=== What is required ===
Pick out each line of the material that contains the string "will" and copy those lines.

— BEGIN Records shown —

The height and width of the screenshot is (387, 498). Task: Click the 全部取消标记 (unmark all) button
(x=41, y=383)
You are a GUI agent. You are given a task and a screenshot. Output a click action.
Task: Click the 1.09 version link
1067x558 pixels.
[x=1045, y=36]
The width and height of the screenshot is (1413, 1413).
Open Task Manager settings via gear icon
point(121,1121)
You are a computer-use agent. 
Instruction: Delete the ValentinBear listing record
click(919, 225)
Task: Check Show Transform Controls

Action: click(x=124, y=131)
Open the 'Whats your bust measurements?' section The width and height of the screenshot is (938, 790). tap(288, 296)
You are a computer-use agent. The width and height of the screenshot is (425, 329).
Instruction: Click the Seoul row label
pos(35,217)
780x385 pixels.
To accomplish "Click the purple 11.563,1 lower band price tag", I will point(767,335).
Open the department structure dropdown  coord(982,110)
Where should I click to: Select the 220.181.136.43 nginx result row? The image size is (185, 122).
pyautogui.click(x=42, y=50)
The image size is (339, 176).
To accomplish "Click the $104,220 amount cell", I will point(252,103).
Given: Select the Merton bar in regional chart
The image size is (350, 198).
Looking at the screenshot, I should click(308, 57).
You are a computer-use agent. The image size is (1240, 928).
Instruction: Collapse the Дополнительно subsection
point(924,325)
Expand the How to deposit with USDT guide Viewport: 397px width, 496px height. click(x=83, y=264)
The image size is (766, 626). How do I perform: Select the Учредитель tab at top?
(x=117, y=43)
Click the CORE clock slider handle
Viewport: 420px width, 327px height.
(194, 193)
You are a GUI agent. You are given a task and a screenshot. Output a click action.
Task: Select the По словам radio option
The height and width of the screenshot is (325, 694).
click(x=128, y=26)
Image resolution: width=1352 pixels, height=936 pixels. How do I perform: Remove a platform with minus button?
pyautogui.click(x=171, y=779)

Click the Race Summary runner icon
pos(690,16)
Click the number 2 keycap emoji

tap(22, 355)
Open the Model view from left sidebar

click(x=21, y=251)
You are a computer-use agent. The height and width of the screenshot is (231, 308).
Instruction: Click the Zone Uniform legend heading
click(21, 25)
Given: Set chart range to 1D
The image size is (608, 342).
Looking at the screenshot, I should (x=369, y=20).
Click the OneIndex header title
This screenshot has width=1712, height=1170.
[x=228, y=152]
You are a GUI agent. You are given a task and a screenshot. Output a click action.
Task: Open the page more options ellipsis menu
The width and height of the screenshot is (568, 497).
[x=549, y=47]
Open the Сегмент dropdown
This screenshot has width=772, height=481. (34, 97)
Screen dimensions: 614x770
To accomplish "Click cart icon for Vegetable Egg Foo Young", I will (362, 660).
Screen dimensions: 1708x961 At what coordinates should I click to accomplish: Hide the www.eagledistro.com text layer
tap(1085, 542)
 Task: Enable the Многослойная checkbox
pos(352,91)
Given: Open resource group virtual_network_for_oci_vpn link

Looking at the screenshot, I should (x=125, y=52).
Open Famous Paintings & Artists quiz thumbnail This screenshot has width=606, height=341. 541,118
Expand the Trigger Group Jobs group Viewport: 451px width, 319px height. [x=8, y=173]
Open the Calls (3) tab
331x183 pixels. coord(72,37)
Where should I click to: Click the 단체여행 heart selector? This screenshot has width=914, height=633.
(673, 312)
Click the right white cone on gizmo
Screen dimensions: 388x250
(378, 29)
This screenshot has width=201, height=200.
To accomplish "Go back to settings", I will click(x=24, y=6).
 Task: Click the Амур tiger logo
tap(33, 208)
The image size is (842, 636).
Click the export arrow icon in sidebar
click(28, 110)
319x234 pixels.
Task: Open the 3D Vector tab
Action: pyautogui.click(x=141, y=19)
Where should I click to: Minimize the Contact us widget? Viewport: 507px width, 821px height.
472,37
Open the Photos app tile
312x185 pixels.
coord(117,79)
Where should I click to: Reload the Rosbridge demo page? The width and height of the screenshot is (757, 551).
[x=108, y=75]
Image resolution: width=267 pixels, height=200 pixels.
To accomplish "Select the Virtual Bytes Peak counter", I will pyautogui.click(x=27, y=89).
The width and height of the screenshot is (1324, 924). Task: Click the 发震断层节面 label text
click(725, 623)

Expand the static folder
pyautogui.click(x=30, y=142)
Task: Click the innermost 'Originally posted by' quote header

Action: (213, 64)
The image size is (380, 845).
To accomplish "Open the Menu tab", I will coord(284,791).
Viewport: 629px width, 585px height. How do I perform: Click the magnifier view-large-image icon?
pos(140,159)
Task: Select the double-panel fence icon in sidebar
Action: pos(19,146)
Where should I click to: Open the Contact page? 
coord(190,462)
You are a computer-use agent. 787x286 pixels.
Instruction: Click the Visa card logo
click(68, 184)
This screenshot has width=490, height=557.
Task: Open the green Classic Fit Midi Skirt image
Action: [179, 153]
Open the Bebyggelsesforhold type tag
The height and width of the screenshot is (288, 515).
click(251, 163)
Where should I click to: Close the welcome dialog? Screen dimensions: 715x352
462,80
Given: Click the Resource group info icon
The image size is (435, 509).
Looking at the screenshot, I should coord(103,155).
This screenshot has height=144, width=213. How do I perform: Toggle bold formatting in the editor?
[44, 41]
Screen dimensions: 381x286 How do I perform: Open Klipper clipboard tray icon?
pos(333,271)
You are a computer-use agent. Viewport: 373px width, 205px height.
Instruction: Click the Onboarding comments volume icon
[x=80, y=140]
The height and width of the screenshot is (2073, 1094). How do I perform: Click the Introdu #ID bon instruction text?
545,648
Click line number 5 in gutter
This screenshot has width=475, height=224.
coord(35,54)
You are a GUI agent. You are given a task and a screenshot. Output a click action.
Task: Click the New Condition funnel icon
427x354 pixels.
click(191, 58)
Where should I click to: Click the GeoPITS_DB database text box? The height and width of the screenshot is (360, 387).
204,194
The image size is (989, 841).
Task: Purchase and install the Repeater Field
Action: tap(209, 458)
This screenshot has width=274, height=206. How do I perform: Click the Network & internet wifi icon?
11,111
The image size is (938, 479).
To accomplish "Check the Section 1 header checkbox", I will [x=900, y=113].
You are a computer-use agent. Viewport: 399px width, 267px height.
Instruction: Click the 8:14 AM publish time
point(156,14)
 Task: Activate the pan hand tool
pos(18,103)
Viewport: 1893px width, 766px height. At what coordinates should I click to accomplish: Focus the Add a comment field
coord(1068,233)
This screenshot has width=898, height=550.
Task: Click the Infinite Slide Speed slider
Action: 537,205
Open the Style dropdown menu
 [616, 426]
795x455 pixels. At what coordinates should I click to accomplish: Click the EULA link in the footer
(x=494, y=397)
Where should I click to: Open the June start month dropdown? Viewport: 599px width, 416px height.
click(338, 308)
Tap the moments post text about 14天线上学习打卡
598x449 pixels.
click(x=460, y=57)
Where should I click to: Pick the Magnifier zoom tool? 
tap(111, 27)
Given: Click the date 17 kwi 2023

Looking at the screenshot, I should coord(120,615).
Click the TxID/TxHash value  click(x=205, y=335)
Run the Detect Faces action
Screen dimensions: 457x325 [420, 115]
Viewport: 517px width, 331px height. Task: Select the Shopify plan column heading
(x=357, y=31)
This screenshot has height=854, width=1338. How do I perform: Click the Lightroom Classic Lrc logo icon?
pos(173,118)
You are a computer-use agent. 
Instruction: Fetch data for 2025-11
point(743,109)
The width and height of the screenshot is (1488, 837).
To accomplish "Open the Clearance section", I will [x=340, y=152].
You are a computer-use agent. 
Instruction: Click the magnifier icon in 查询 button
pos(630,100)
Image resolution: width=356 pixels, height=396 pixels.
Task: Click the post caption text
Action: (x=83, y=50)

— END Records shown —

=== Exercise solution ===
To accomplish "Click the purple 11.563,1 lower band price tag", I will point(767,335).
To accomplish "Click the $104,220 amount cell", I will point(252,103).
To accomplish "Click cart icon for Vegetable Egg Foo Young", I will (362, 660).
To accomplish "Go back to settings", I will click(x=24, y=6).
To accomplish "Select the Virtual Bytes Peak counter", I will pyautogui.click(x=27, y=89).
To accomplish "Open the Menu tab", I will coord(284,791).
To accomplish "Check the Section 1 header checkbox", I will [x=900, y=113].
To accomplish "Open the Clearance section", I will [x=340, y=152].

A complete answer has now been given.